The European Academy of Allergy and Clinical Immunology is in the process of developing its Guideline for Food Allergy and Anaphylaxis, and this systematic review is one of seven inter-linked evidence syntheses that are being undertaken in order to provide a state-of-the-art synopsis of the current evidence base in relation to epidemiology, prevention, diagnosis and clinical management, and impact on quality of life, which will be used to inform clinical recommendations. The aim of this systematic review will be to determine which validated instruments can be employed to enable assessment of the impact of, and investigations and interventions for, food allergy on health-related quality of life.

Methods

Seven bibliographic databases were searched from their inception to September 30, 2012 for disease-specific HRQL questionnaires that were specifically designed for use with patients/carers and any articles relating to the description, development and/or the validation of the above identified HRQLs.
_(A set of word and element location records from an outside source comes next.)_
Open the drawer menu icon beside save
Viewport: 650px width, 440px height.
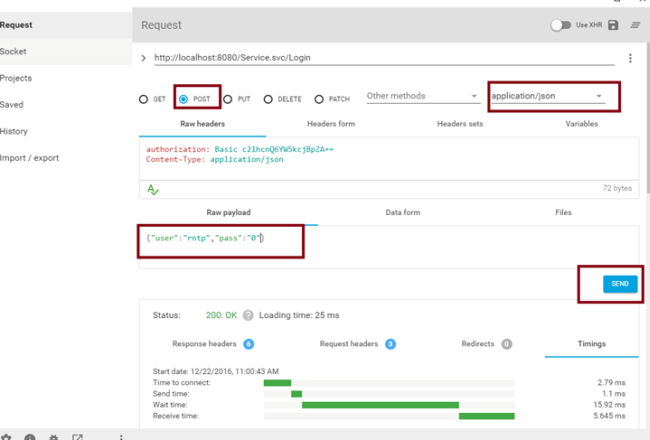click(634, 25)
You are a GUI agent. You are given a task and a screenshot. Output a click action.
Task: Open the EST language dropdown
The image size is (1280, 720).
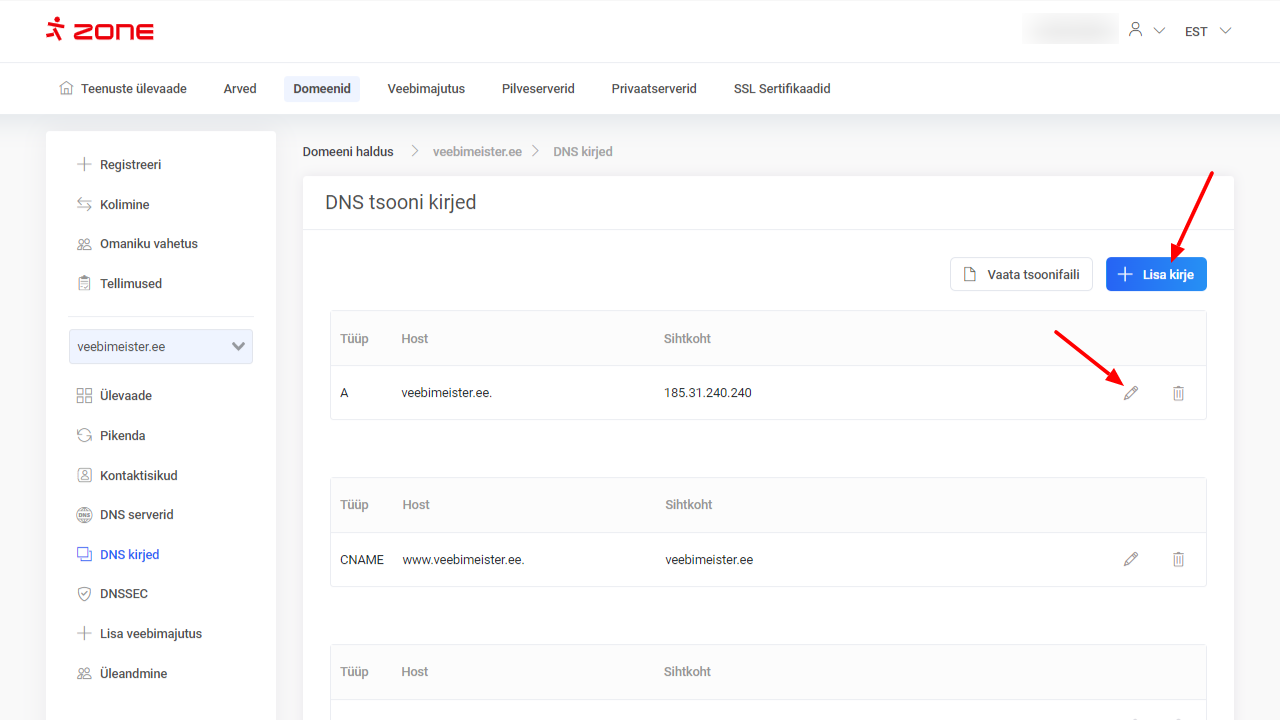coord(1207,31)
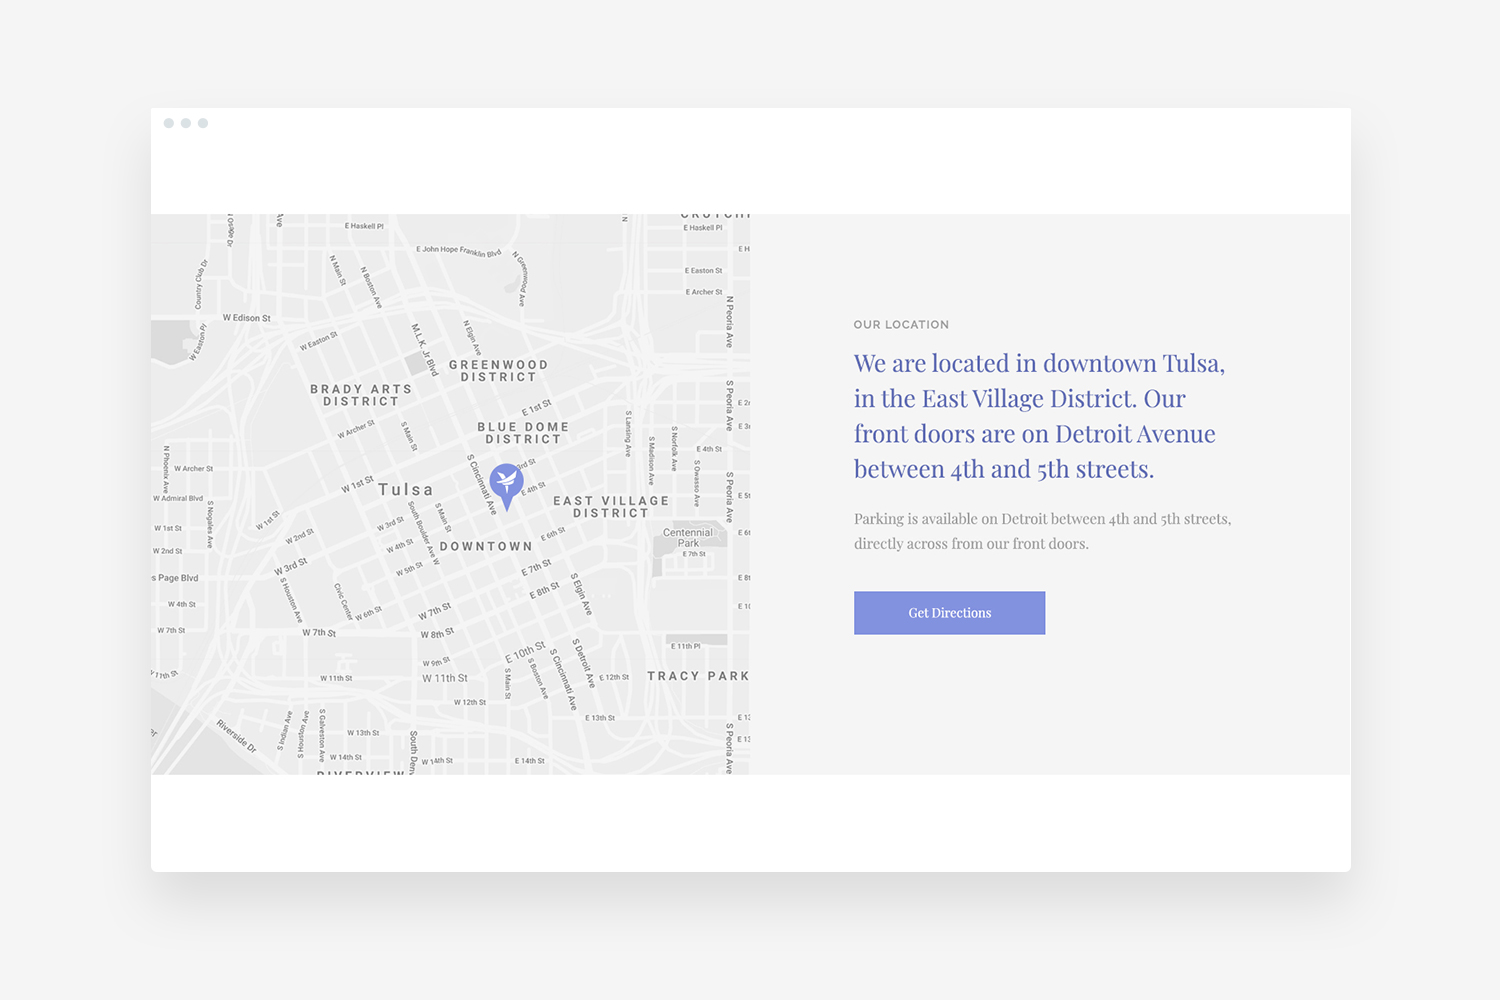1500x1000 pixels.
Task: Click the Blue Dome District label
Action: click(x=523, y=433)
There were no language or geographic restrictions. We will assess the development of the instruments identified and their performance properties including: validity; generalizability; responsiveness; managing missing data; how variation in patient demography was managed; and cross-cultural and linguistic adaptation, using a previously reported quality assessment tool.

Discussion

Using appropriately developed and validated instruments is critical to the accurate evaluation of HRQL in people with food allergy. This review will systematically appraise the evidence on the subject and help to identify any gaps.